Tratta dal romanzo omonimo di Renée Knight Disclaimer – La vita perfetta è la nuova serie di Alfonso Cuarón, con sette episodi è la prima interamente sotto la sua direzione. Un lavoro compatto, straordinariamente ambizioso e tecnicamente sublime che spinge lo spettatore in una casa degli specchi dove il confine tra vero e falso si fa sempre più oscuro e sfumato di episodio in episodio.

In una delle scene iniziali assistiamo ad una cerimonia per l’assegnazione di un importante premio giornalistico consegnato, come vedremo, a Catherine Ravenscroft (Cate Blanchett) per i suoi meriti giornalistici e per la sua capacità di raccontare la realtà con la consapevolezza del potere manipolatorio dei media. La manipolazione, lo sfruttamento della passività dello spettatore o più semplicemente dell’interlocutore, è il meccanismo portante dell’intera serie.

Infatti scopriremo presto che Catherine cela un oscuro segreto, qualcosa di terribile sepolto nel suo passato che all’improvviso salta fuori assetato di vendetta. Poco più di vent’anni prima si era resa colpevole di qualcosa di compromettente durante una vacanza in Italia ed era riuscita a tenerlo nascosto a famiglia e colleghi. Quei pochi giorni a Forte dei Marmi in cui era rimasta sola con il figlio Nicholas, che allora aveva più o meno cinque anni, irrompono nel presente da un momento all’altro quando appaiono un libro, che sembra raccontare passo passo proprio quel misterioso evento, e delle foto, che lasciano poco spazio ad eventuali dubbi.

Disclaimer oscilla tra passato e presente, tenendo però ben separati i due archi temporali, sfruttando luci e colori diversi e spesso chiudendo i flashback con una dissolvenza a nero molto artificiosa. Anche i paesaggi italiani, tra Venezia, Pisa e le spiagge toscane creano un senso di straniamento, un’atmosfera quasi posticcia rispetto al grigiore di Londra. Addirittura ad interpretare magistralmente la Catherine di vent’anni prima c’è proprio un’altra attrice, ovvero Leila George D’Onofrio. Tutti questi espedienti hanno lo scopo di annacquare le immagini di quel passato, rendendole vivide, realistiche, ma anche sospette.

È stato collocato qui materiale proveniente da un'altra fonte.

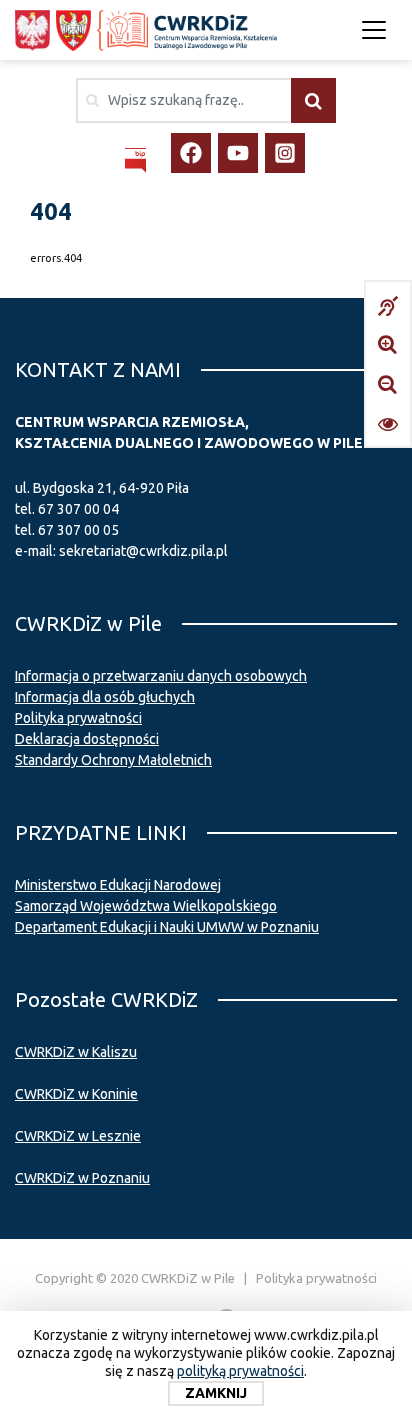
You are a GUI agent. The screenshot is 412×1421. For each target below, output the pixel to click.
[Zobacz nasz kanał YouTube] (238, 153)
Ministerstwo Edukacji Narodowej (118, 885)
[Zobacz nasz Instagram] (285, 153)
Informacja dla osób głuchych (105, 697)
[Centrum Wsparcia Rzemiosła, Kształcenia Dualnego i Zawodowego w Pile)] (146, 30)
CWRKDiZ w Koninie (76, 1094)
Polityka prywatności (78, 718)
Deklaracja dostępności (87, 739)
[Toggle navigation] (374, 30)
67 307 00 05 (78, 530)
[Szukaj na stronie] (313, 100)
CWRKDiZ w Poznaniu (82, 1178)
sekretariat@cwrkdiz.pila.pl (143, 551)
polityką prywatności (240, 1371)
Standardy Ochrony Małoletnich (113, 760)
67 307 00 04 (78, 509)
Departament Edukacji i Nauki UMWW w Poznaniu (167, 927)
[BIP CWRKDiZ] (135, 160)
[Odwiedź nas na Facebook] (191, 153)
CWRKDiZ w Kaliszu (76, 1052)
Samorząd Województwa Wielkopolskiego (146, 906)
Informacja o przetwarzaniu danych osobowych (161, 676)
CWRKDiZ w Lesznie (78, 1136)
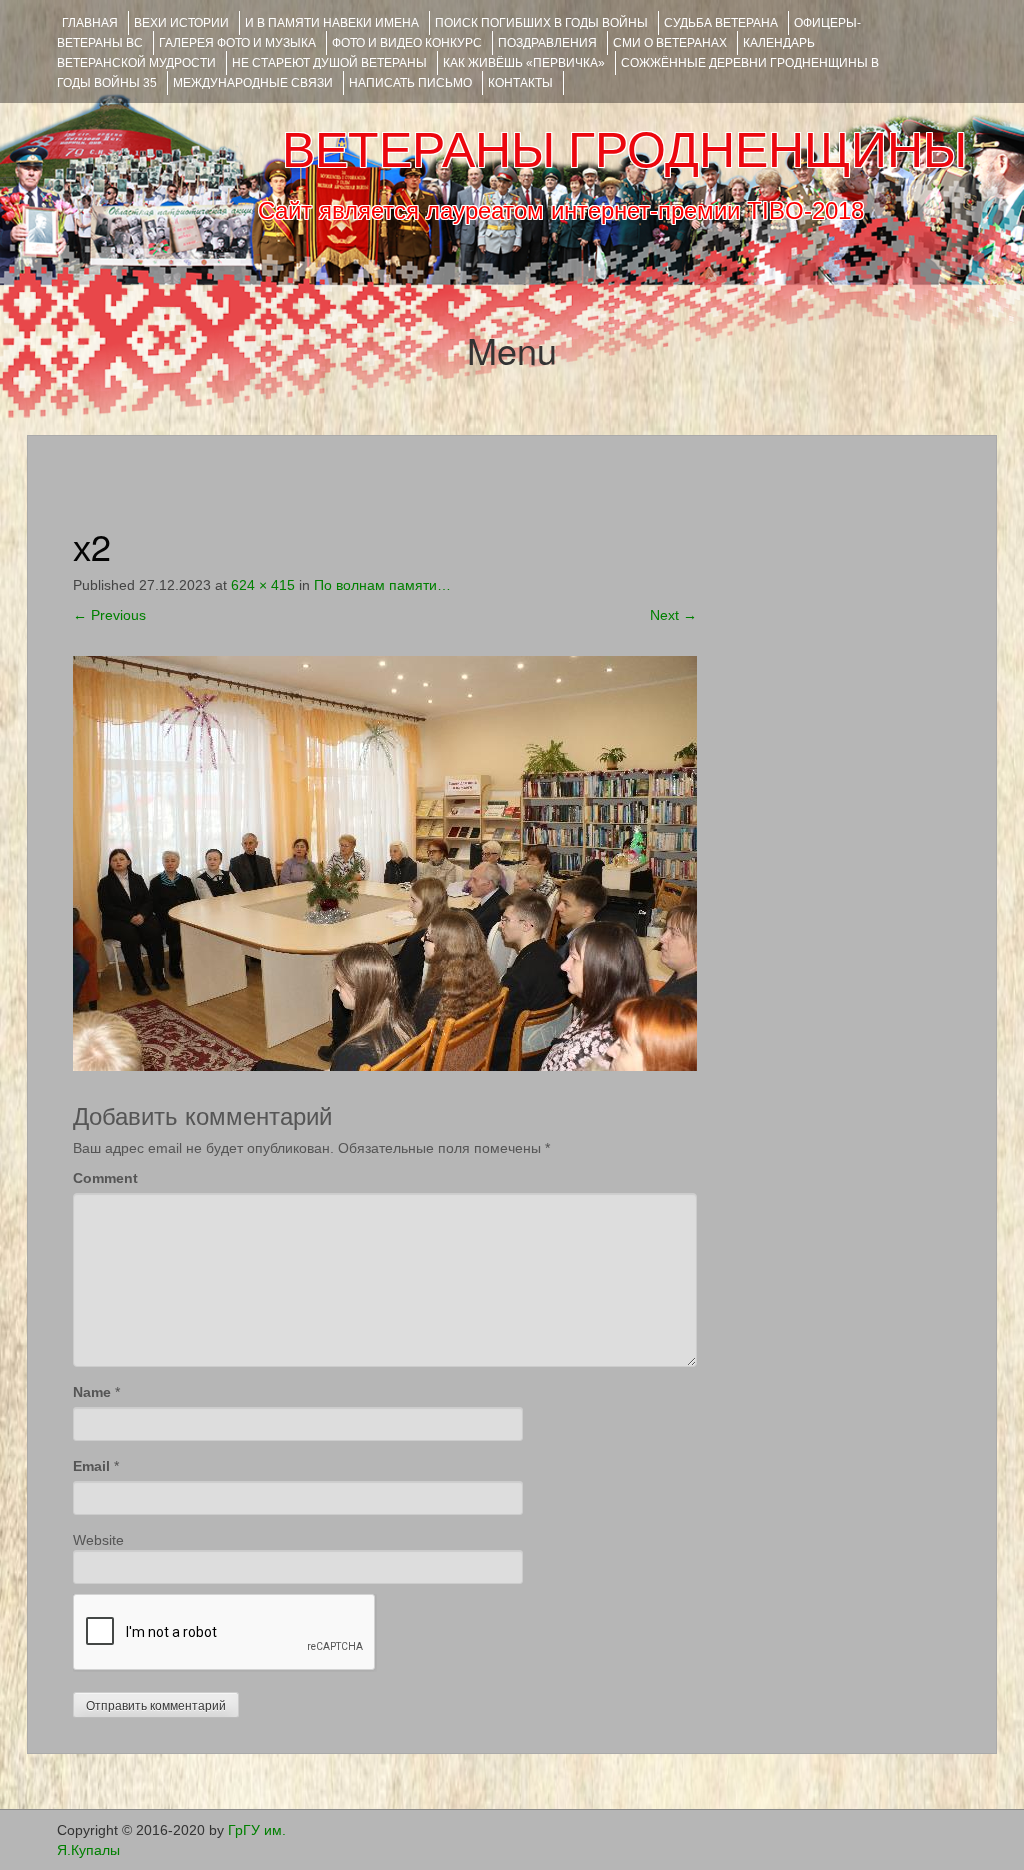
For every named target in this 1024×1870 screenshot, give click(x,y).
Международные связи (253, 83)
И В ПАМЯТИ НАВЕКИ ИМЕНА (332, 23)
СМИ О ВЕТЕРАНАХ (670, 43)
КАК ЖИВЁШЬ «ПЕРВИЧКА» (524, 63)
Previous (109, 615)
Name (92, 1392)
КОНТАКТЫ (520, 83)
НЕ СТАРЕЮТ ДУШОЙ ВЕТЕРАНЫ (329, 63)
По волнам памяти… (382, 585)
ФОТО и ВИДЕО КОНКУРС (407, 43)
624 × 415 (263, 585)
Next (673, 615)
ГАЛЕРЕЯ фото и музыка (237, 43)
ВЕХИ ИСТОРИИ (181, 23)
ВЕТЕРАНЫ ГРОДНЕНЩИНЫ (624, 150)
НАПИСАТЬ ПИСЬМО (410, 83)
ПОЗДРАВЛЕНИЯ (547, 43)
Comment (105, 1178)
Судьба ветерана (721, 23)
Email (91, 1466)
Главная (90, 23)
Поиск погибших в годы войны (541, 23)
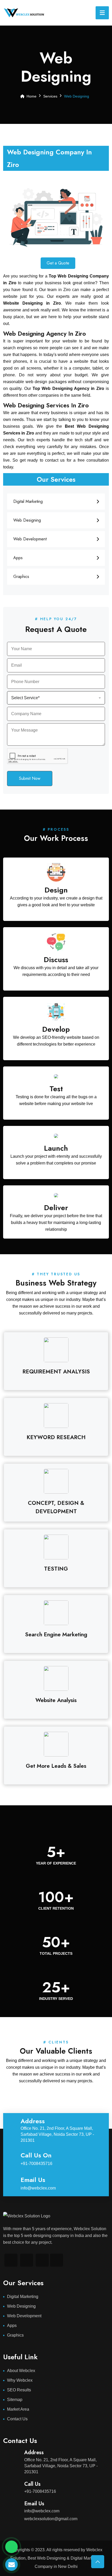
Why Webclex (20, 2380)
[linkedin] (10, 2260)
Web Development (30, 539)
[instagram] (42, 2260)
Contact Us (17, 2419)
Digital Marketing (28, 501)
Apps (18, 558)
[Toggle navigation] (102, 12)
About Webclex (21, 2370)
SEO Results (19, 2390)
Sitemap (14, 2399)
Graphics (21, 577)
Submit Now (29, 778)
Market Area (18, 2409)
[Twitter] (56, 2260)
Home (31, 96)
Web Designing (27, 520)
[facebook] (26, 2260)
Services (50, 96)
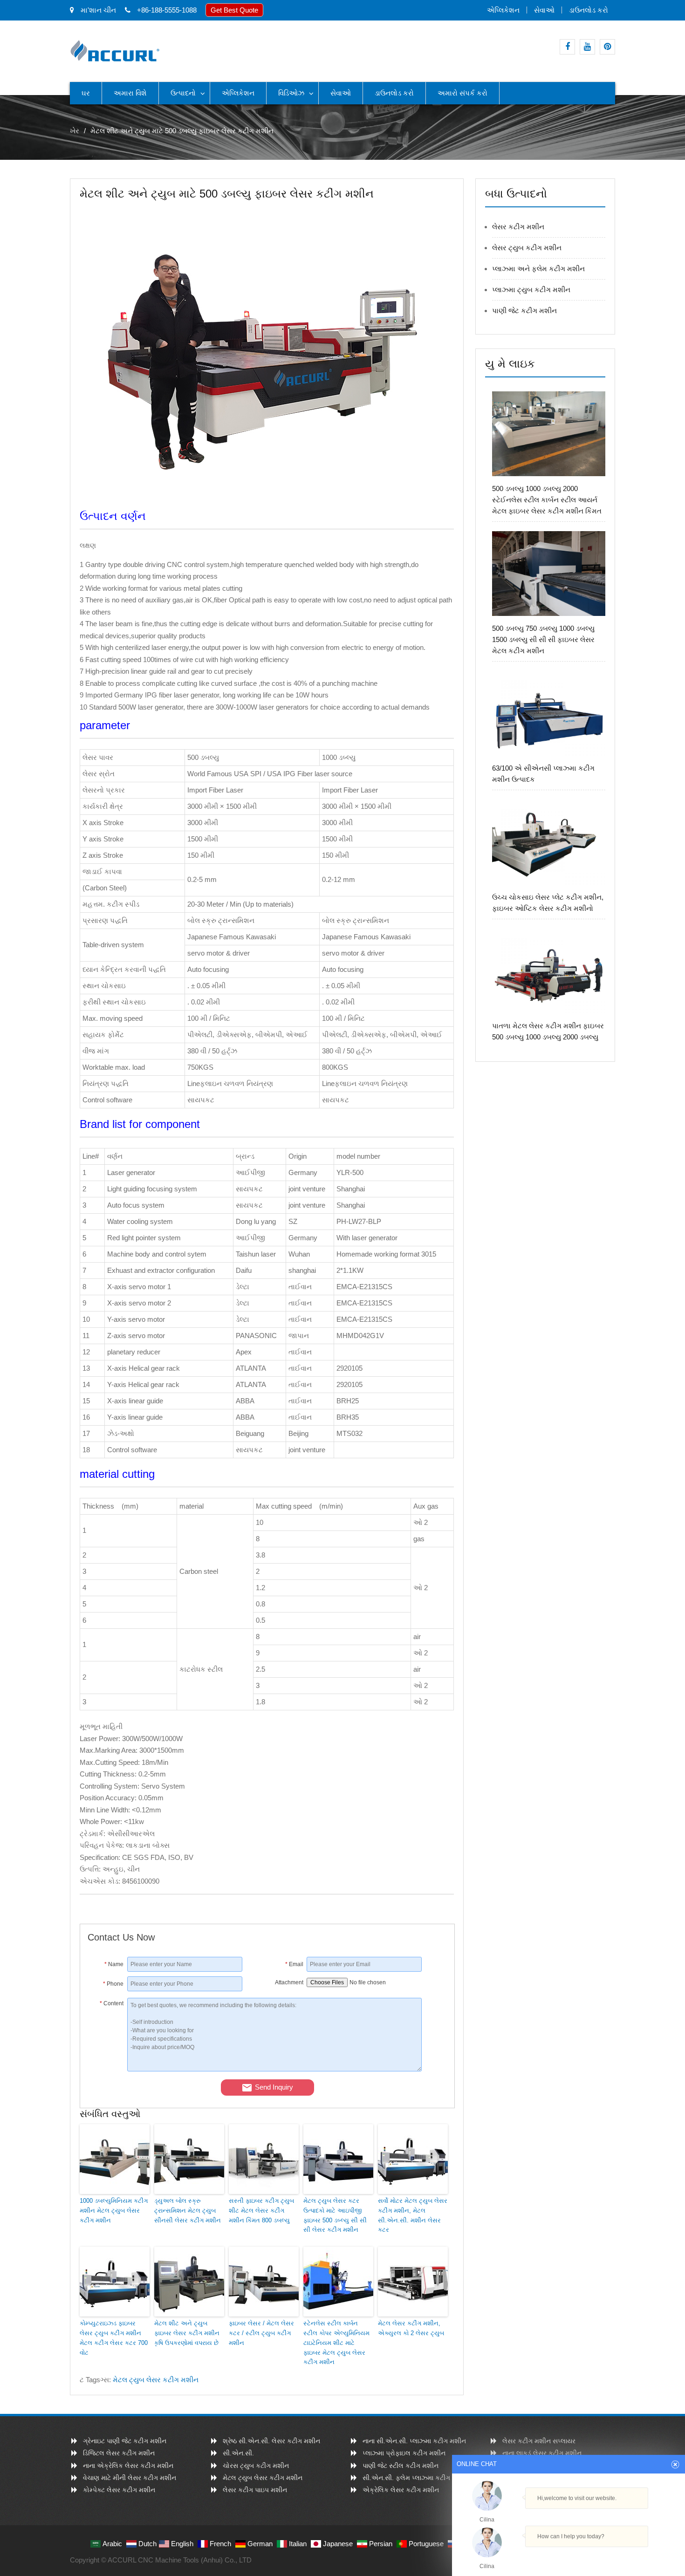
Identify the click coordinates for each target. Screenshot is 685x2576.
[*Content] (107, 2069)
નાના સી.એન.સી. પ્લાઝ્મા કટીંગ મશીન (414, 2441)
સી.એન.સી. (238, 2453)
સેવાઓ (544, 10)
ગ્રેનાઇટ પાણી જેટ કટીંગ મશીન (124, 2441)
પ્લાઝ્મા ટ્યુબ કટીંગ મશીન (531, 290)
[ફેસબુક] (567, 47)
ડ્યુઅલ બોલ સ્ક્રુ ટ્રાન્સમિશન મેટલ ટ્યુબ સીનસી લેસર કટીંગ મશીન (187, 2210)
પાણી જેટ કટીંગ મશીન (524, 310)
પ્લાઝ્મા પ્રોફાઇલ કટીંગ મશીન (404, 2453)
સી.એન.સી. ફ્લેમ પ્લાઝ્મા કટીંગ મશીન (415, 2477)
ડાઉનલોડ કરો (588, 10)
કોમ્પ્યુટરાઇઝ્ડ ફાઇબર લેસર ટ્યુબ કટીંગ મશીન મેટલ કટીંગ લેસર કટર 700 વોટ (114, 2338)
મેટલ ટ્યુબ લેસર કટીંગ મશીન (156, 2380)
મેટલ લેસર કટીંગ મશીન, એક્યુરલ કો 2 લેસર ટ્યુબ (411, 2328)
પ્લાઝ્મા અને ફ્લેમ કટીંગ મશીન (538, 269)
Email (294, 1964)
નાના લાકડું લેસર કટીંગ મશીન (542, 2453)
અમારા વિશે (130, 93)
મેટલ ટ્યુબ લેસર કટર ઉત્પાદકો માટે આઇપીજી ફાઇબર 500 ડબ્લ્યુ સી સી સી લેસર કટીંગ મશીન (335, 2215)
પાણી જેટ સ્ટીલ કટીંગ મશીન (400, 2465)
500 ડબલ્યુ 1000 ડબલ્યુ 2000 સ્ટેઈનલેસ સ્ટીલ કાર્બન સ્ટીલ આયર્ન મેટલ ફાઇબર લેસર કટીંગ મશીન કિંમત (547, 500)
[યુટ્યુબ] (587, 47)
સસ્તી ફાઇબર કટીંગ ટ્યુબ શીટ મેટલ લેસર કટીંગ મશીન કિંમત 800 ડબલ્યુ (261, 2210)
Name (113, 1964)
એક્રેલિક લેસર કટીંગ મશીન (401, 2490)
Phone (113, 1984)
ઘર (86, 93)
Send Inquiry (274, 2087)
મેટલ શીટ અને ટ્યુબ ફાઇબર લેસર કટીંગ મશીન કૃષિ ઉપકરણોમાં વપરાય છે (186, 2333)
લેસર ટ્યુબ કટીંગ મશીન (527, 248)
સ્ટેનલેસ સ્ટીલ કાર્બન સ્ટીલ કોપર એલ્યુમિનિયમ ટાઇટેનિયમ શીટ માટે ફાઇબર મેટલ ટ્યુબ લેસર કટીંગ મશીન (336, 2342)
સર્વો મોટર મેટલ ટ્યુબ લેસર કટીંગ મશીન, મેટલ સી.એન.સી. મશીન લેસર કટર (412, 2215)
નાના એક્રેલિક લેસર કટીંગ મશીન (128, 2465)
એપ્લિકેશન (503, 10)
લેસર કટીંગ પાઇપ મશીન (255, 2490)
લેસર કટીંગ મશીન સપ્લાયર (538, 2441)
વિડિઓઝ (291, 93)
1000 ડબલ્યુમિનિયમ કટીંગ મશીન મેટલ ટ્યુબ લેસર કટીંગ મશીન (114, 2210)
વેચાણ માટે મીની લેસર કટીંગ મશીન (129, 2477)
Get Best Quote (234, 10)
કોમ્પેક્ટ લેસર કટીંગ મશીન (119, 2490)
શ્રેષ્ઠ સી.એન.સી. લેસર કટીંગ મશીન (271, 2441)
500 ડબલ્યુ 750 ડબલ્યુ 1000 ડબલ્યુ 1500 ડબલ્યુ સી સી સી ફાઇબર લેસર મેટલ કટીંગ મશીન (543, 639)
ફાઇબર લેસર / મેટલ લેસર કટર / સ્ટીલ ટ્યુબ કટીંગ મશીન (261, 2333)
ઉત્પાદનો (183, 93)
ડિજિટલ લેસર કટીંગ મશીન (119, 2453)
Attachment (289, 1982)
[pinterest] (607, 47)
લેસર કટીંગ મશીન (518, 227)
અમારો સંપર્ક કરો (462, 93)
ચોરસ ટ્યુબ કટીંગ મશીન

Nonostante il regista messicano dissemini la sua opera di segnali, avvertimenti o disclaimer è impossibile non lasciarsi trasportare dalla narrazione: anche se il trucco è svelato la magia non si esaurisce. Così come quella dei personaggi la mente dello spettatore viene guidata e traviata dalla voce fuori campo che accompagna costantemente la narrazione, rendendo manifesti i pensieri dei protagonisti, per alcuni in prima e per altri in terza persona. Come dei veri e propri campioni di retorica i personaggi convincono il pubblico della correttezza delle loro tesi, della giustificazione della loro rabbia, della correttezza delle loro azioni.

Il tono di Disclaimer è esasperante, sempre sopra le righe, le emozioni strabordano e invadono il campo con una prepotenza magnetica. Se pensiamo all’ultimo film di Cuarón, Roma, che, all’inverso, giocava in sottrazione tenendo la macchina da presa distante dai personaggi, rimuovendo persino i colori, il cambio totale di registro risulta evidente. Può essere interessante affiancare la sequenza del salvataggio dei bambini che stavano per affogare in Roma ed una molto simile che si vedrà in Disclaimer.

Mentre la prima scena è girata con un carrello laterale che appiattisce i personaggi e li tiene a distanza, quasi rimuovendo la concitazione del momento, al contrario, nella serie, la macchina da presa entra addirittura nell’acqua, incollata ai personaggi, costringendo lo spettatore ad una forte partecipazione emotiva.

Così Disclaimer gioca con lo spettatore, lo convince prima di qualcosa e poi del suo contrario, lo intrappola in una tela i cui fili sono verità in contraddizione tra loro, false piste, dettagli che sembrano capitati lì proprio ad indicargli la strada e lo rapisce con la sua tensione drammatica. Le voci si moltiplicano, le immagini si sovrappongono, i pregiudizi si calcificano e le risposte prendono forma da sé costituendo un quadro apparentemente inattaccabile.

Ma alla fine l’unica verità che si materializza nell’opera di Cuarón, attraverso l’intreccio tra le ipocrisie e le meschinità dei suoi personaggi, è soltanto l’evidenza dell’immensa fragilità dell’animo umano.